Search code examples
linuxlinux-kernelebpfbpflibbpf

How to make eBPF program sleepable


I've been reading about sleepable eBPF programs, specifically this article provides a nice introduction. However I am struggling to find any documentation or examples on how to actually achieve this in code. Any tips or links to documentation are greatly appreciated.


Solution

  • note: This answer was last updated 29-03-2023, sleepable programs are still subject to change, this answer might not be accurate past kernel v6.3.

    As of the writing of this answer, no official documentation for this feature exists. The closest you can get at this moment is the LWN article and the commit messages.

    Sleepable programs were added in v5.10.

    eBPF programs that are "sleepable" cannot actually actively sleep like a userspace program can (e.g. "os.sleep(100ms)"). It is a property which allows the program to call certain helper functions which are otherwise not available. For example bpf_copy_from_user.

    Non-sleepable eBPF programs are guaranteed to not switch between CPUs and on non RT (Real Time) kernels will not be interrupted by the scheduler. However, some operations like reading from userspace memory might be IO bound, if that userspace memory is file-backed for example. So these functions might "sleep" or block until that IO is done. It makes sense for the kernel to do something else in the mean time. Which is why this was introduced.

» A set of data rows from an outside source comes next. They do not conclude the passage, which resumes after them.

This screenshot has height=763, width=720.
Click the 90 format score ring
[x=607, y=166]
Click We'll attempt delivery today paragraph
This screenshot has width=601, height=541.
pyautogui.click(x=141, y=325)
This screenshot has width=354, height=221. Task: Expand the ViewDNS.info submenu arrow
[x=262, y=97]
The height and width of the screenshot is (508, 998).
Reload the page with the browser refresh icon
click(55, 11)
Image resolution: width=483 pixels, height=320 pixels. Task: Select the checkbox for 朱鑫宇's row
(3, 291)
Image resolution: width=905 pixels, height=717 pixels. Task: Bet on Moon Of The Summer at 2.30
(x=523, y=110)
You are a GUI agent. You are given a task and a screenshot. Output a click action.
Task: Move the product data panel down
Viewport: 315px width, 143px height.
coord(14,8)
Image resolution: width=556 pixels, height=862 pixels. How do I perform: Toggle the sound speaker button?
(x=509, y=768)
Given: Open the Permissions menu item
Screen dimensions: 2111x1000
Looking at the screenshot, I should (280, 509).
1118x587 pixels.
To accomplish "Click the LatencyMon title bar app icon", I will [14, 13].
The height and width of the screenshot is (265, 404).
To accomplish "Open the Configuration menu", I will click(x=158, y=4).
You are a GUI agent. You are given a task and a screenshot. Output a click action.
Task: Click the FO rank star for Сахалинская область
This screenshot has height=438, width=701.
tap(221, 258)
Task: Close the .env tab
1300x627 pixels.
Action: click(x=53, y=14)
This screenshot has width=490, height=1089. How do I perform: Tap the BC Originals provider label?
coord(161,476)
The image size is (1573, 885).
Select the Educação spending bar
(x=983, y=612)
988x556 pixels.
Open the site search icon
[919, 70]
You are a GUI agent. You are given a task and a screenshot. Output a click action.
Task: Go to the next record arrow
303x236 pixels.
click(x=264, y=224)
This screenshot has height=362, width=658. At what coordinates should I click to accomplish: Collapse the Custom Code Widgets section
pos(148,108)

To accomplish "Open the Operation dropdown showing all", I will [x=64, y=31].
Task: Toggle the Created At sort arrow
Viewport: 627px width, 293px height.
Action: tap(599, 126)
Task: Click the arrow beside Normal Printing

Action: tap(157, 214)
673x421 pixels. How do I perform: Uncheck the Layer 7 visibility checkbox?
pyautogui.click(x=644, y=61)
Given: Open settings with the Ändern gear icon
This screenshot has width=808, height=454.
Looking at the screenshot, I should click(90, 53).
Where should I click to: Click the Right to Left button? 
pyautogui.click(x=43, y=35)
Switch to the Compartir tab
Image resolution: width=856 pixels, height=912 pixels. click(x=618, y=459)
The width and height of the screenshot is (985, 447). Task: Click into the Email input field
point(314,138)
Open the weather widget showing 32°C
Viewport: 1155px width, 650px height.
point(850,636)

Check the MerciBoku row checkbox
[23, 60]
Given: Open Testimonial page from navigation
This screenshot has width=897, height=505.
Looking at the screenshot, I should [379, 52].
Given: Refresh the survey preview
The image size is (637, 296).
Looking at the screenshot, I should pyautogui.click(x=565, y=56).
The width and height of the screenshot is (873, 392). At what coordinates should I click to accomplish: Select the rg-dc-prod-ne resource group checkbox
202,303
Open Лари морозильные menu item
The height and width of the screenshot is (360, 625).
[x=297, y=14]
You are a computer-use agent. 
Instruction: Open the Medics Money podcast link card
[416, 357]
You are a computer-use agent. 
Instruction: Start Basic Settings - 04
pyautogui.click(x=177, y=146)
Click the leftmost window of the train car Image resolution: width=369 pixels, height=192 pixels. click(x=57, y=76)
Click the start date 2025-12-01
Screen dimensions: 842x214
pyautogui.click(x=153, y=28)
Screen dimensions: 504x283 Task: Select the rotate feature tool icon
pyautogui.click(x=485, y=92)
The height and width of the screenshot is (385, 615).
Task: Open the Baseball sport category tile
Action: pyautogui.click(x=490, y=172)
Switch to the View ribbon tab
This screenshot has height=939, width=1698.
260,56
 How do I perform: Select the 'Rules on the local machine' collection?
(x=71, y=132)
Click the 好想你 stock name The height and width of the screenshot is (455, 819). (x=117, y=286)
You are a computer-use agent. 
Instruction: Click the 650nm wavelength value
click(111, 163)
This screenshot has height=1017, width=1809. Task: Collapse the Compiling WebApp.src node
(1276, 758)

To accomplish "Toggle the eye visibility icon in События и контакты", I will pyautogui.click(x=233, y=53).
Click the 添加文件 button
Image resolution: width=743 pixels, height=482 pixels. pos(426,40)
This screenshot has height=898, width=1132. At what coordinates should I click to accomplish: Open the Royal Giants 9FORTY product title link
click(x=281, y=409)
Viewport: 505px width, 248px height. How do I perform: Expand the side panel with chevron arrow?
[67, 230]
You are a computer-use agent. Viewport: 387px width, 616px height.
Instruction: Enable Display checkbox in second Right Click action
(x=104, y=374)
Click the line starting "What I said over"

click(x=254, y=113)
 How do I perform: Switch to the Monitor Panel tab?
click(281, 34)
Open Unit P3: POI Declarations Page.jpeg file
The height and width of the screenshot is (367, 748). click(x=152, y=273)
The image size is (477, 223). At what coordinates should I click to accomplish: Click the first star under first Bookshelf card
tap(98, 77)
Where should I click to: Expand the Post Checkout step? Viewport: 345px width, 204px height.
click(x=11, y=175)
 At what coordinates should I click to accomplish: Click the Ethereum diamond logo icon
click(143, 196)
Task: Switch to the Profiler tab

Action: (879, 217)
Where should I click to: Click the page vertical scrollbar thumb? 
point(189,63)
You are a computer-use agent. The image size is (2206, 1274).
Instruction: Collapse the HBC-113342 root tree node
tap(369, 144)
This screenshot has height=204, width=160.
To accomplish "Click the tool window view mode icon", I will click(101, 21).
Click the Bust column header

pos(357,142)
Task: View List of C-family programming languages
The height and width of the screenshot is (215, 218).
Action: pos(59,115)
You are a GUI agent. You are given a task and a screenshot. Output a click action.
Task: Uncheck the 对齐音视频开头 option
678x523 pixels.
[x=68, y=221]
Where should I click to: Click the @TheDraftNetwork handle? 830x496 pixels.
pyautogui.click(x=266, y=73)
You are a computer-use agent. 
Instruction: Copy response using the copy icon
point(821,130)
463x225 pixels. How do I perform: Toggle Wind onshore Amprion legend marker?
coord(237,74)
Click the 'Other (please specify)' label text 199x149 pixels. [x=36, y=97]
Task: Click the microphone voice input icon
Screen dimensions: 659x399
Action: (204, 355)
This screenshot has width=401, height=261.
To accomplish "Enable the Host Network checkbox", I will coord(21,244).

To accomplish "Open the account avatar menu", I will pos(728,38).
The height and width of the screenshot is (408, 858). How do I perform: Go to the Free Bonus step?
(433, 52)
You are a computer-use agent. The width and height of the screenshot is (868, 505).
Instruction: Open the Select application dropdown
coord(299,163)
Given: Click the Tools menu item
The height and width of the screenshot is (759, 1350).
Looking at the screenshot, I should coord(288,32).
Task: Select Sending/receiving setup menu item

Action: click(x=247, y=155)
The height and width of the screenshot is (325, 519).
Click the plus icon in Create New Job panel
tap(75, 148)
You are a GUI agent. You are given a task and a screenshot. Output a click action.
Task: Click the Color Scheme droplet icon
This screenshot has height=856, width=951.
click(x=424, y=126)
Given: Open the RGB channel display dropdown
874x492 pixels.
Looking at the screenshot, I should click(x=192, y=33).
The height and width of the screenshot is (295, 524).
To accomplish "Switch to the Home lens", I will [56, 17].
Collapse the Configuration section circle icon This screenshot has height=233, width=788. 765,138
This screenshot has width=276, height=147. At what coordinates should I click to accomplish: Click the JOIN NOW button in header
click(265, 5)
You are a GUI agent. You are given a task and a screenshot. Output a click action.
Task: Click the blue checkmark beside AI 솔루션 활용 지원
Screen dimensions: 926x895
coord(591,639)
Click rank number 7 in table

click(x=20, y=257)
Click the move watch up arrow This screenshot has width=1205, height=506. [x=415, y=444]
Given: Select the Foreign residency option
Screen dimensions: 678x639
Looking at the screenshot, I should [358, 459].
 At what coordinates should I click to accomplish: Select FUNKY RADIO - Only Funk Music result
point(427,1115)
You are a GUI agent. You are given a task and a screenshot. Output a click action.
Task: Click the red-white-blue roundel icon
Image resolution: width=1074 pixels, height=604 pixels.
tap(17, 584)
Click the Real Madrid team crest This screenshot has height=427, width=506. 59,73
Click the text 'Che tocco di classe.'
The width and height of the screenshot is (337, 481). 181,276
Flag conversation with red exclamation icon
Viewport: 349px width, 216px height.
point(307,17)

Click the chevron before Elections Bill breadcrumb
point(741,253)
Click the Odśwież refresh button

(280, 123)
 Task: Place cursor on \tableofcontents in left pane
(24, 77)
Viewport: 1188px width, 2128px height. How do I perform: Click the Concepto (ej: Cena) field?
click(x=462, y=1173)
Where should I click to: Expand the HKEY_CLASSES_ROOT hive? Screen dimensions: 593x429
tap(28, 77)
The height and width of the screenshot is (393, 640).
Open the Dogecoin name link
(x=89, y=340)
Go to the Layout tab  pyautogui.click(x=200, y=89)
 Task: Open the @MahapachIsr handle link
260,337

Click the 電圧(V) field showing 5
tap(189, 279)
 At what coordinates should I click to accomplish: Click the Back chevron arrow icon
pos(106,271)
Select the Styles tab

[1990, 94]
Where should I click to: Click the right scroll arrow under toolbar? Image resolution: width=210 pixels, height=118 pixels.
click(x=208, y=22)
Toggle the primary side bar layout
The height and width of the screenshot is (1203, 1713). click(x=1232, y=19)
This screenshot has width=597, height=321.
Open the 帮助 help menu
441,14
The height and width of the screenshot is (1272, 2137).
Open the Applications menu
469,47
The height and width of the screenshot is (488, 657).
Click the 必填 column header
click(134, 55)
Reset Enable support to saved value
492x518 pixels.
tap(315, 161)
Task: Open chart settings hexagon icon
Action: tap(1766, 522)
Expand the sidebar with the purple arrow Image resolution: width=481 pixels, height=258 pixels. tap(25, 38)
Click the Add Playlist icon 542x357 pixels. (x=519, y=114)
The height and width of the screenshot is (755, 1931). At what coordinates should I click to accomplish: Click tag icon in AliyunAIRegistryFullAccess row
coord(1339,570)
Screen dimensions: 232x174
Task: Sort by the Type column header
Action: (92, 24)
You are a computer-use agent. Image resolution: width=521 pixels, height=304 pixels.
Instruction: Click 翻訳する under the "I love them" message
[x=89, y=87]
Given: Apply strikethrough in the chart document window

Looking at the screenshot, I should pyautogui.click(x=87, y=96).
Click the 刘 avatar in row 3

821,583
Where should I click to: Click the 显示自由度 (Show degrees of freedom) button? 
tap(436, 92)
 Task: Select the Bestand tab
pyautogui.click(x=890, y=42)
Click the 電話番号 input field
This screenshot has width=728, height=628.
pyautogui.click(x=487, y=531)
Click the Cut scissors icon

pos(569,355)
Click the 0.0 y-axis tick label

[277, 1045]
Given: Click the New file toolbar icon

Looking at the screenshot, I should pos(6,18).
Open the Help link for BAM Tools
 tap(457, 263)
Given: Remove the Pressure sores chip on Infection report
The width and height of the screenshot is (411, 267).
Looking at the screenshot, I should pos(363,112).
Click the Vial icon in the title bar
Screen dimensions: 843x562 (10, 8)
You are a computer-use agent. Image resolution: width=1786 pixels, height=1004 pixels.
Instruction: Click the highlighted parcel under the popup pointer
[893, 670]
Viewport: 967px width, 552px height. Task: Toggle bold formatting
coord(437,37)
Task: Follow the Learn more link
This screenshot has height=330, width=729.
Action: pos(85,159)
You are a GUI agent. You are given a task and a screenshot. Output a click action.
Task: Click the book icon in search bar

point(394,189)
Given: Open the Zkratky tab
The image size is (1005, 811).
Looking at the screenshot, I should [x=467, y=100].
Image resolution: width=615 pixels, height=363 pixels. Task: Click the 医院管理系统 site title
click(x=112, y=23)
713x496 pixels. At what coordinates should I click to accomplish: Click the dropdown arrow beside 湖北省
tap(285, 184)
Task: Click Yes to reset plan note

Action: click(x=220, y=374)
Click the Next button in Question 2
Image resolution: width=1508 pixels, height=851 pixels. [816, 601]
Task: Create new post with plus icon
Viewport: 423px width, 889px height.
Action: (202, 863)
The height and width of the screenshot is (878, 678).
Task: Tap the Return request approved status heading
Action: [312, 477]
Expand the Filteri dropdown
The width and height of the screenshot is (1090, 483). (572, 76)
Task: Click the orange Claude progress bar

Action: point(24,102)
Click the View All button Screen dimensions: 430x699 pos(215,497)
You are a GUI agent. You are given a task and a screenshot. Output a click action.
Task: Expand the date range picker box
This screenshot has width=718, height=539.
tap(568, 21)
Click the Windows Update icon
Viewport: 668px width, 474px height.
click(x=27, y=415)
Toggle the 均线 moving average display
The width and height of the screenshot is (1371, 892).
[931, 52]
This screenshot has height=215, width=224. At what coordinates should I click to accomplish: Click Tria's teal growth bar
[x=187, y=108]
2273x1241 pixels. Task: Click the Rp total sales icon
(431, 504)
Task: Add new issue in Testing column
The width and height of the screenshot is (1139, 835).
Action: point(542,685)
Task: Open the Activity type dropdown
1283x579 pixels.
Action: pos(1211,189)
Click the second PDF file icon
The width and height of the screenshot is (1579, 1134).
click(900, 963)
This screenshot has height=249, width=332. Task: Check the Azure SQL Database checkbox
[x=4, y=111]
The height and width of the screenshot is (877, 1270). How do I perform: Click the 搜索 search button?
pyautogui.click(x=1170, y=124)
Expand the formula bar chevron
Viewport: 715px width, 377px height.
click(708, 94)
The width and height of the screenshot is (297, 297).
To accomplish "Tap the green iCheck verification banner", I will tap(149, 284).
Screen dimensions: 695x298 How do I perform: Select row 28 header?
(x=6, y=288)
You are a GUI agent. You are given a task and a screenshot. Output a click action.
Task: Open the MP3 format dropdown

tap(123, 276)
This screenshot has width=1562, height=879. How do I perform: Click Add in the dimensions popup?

    This has some implications:

    The non-sleepable programs are relying on implicit rcu_read_lock() and migrate_disable() to protect life time of programs, maps that they use and per-cpu kernel structures used to pass info between bpf programs and the kernel. The sleepable programs cannot be enclosed into rcu_read_lock(). migrate_disable() maps to preempt_disable() in non-RT kernels, so the progs should not be enclosed in migrate_disable() as well. Therefore rcu_read_lock_trace is used to protect the life time of sleepable progs.

    To load a program as sleepable, the BPF_F_SLEEPABLE flag has to be passed to the BPF_PROG_LOAD syscall command. For authors using libbpf, the easiest way to tell the loader to do so is to add a .s to the end of the program section. For an LSM hook on file_protect the section name would become lsm.s/file_protect a uprobe for example uprobe.s//proc/self/exe:trigger_func3

    In v5.10 only fentry/fexit/fmod_ret and lsm programs can be sleepable. Even so, not all LSM hooks are allowed to be sleepable. The patch set adds a special list of sleepable hooks:

    /* non exhaustive list of sleepable bpf_lsm_*() functions */
    BTF_SET_START(btf_sleepable_lsm_hooks)
    #ifdef CONFIG_BPF_LSM
    BTF_ID(func, bpf_lsm_file_mprotect)
    BTF_ID(func, bpf_lsm_bprm_committed_creds)
    #endif
    BTF_SET_END(btf_sleepable_lsm_hooks)
    
    static int check_sleepable_lsm_hook(u32 btf_id)
    {
        return btf_id_set_contains(&btf_sleepable_lsm_hooks, btf_id);
    }
    

    In v5.18 support for sleepable iterator programs has been added in this patch set.

    In v6.0 support for sleepable uprobes and uretprobes was added in this patch set.

    In v6.3 support for sleepable sockops programs was added in this patch set.

    Lastly in v5.10, sleepable programs are only allowed to use pre-allocated BPF_MAP_TYPE_HASH, BPF_MAP_TYPE_LRU_HASH and BPF_MAP_TYPE_ARRAY maps.

    In v5.12, this patch, allows sleepable programs to use per-CPU map types: BPF_MAP_TYPE_PERCPU_HASH, BPF_MAP_TYPE_PERCPU_ARRAY, BPF_MAP_TYPE_LRU_PERCPU_HASH, BPF_MAP_TYPE_ARRAY_OF_MAPS, and BPF_MAP_TYPE_HASH_OF_MAPS

    In v5.12, this patch set, allows sleepable programs to use ringbuffers: BPF_MAP_TYPE_RINGBUF

    In v5.17, this patch set, allows sleepable programs to use storage maps: BPF_MAP_TYPE_INODE_STORAGE, BPF_MAP_TYPE_SK_STORAGE, and BPF_MAP_TYPE_TASK_STORAGE

    When user ring buffers were introduced in v6.1, in this patch set, sleepable programs got access to BPF_MAP_TYPE_USER_RINGBUF as well.

    And in v6.2, this patch set, gave sleepable programs access to BPF_MAP_TYPE_CGRP_STORAGE.